CONSIGNES
**a.** Reprenez mot pour mot le passage de l'extrait sur la bioprotection qui va de « Fermentation sous contrôle » jusqu'à « dès la vendange. ».
**b.** D'après l'extrait sur la bioprotection, de combien l'oxydation peut-elle baisser par rapport à un lot non protégé ?

TEXTE EXTRAIT
━━━━━━

Fermentation sous contrôle : l’essor de la bioprotection et des levures indigènes
Bioprotection : la nature comme alliée face aux altérations
Longtemps utilisé comme additif incontournable, le soufre (SO2), aux propriétés anti-oxydantes et anti-microbiennes, est aujourd’hui remis en cause pour ses effets sur la santé et son impact sur l’expression des vins. Les alternatives naturelles sont donc au cœur des recherches, notamment la bioprotection.
- Définition : la bioprotection consiste à ensemencer de façon préventive les moûts avec des micro-organismes non pathogènes (souvent des levures comme Metschnikowia pulcherrima ou Torulaspora delbrueckii), qui prennent de vitesse les flores indésirables et limitent le recours au soufre dès la vendange.
- Bénéfices observés :
- baisse jusqu’à 70% de l’oxydation comparé à un lot non protégé (sources : IFV, Institut Français de la Vigne et du Vin ; Lallemand Oenology).

━━━━━━

Données recueillies:
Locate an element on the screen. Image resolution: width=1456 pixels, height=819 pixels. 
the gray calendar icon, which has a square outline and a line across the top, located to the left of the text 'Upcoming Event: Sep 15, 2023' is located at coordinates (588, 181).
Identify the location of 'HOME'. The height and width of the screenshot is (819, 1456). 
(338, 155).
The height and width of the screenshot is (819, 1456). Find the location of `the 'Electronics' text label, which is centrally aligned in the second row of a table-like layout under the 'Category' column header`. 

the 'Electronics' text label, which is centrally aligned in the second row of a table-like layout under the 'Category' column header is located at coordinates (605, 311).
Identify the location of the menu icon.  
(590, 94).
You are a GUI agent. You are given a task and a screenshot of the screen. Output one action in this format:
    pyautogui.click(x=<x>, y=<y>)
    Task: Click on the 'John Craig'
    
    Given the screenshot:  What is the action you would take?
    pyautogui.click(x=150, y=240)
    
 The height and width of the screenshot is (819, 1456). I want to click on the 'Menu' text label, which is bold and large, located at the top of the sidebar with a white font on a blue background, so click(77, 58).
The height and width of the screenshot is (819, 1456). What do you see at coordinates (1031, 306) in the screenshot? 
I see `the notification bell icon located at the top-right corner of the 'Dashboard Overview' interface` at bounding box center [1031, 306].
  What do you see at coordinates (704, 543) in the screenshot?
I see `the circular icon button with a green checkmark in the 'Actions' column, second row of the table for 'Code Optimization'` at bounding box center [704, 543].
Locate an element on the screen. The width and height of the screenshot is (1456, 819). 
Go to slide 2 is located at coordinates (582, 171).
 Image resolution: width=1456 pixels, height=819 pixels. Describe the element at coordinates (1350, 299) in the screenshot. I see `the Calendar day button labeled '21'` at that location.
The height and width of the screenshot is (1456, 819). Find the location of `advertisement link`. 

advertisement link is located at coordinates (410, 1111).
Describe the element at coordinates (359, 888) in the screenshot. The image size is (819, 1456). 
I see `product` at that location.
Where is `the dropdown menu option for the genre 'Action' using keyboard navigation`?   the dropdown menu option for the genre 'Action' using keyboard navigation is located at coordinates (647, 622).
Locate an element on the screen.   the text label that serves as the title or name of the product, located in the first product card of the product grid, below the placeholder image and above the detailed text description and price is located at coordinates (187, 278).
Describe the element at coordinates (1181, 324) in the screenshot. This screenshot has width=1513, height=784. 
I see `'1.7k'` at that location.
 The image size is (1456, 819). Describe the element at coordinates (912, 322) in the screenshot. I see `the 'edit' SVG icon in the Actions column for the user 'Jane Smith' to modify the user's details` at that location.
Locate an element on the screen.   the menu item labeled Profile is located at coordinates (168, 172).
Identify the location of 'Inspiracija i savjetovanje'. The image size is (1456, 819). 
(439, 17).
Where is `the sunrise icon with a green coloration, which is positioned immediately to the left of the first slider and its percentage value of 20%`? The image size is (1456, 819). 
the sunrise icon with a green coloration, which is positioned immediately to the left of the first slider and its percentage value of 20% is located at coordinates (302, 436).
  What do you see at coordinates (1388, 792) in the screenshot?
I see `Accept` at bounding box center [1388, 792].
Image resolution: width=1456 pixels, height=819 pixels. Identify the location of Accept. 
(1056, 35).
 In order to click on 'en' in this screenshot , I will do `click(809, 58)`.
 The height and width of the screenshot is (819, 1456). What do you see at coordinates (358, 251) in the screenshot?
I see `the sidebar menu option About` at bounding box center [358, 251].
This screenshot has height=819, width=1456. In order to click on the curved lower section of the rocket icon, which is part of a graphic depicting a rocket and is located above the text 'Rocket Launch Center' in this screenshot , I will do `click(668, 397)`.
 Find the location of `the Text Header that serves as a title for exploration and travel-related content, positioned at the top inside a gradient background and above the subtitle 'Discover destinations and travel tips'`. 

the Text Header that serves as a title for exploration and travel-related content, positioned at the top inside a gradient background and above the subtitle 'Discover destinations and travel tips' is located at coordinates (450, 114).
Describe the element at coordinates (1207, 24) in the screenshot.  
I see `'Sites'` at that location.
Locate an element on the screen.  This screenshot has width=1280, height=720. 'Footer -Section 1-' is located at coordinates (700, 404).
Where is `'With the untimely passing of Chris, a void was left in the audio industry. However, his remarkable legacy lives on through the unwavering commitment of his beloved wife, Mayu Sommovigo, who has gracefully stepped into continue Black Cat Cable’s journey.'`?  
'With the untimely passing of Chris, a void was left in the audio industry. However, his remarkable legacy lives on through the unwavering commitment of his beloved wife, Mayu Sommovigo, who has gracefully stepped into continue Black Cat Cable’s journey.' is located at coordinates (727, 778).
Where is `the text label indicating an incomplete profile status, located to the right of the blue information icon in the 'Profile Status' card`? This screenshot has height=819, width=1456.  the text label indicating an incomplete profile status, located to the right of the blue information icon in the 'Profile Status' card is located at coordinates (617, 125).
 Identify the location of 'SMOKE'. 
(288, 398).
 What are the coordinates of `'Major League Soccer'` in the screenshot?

━━━━━━

RÉPONSES PAR CONSIGNE
**a.**
Fermentation sous contrôle : l’essor de la bioprotection et des levures indigènes
Bioprotection : la nature comme alliée face aux altérations
Longtemps utilisé comme additif incontournable, le soufre (SO2), aux propriétés anti-oxydantes et anti-microbiennes, est aujourd’hui remis en cause pour ses effets sur la santé et son impact sur l’expression des vins. Les alternatives naturelles sont donc au cœur des recherches, notamment la bioprotection.
- Définition : la bioprotection consiste à ensemencer de façon préventive les moûts avec des micro-organismes non pathogènes (souvent des levures comme Metschnikowia pulcherrima ou Torulaspora delbrueckii), qui prennent de vitesse les flores indésirables et limitent le recours au soufre dès la vendange.

**b.** Elle peut baisser jusqu'à 70 %.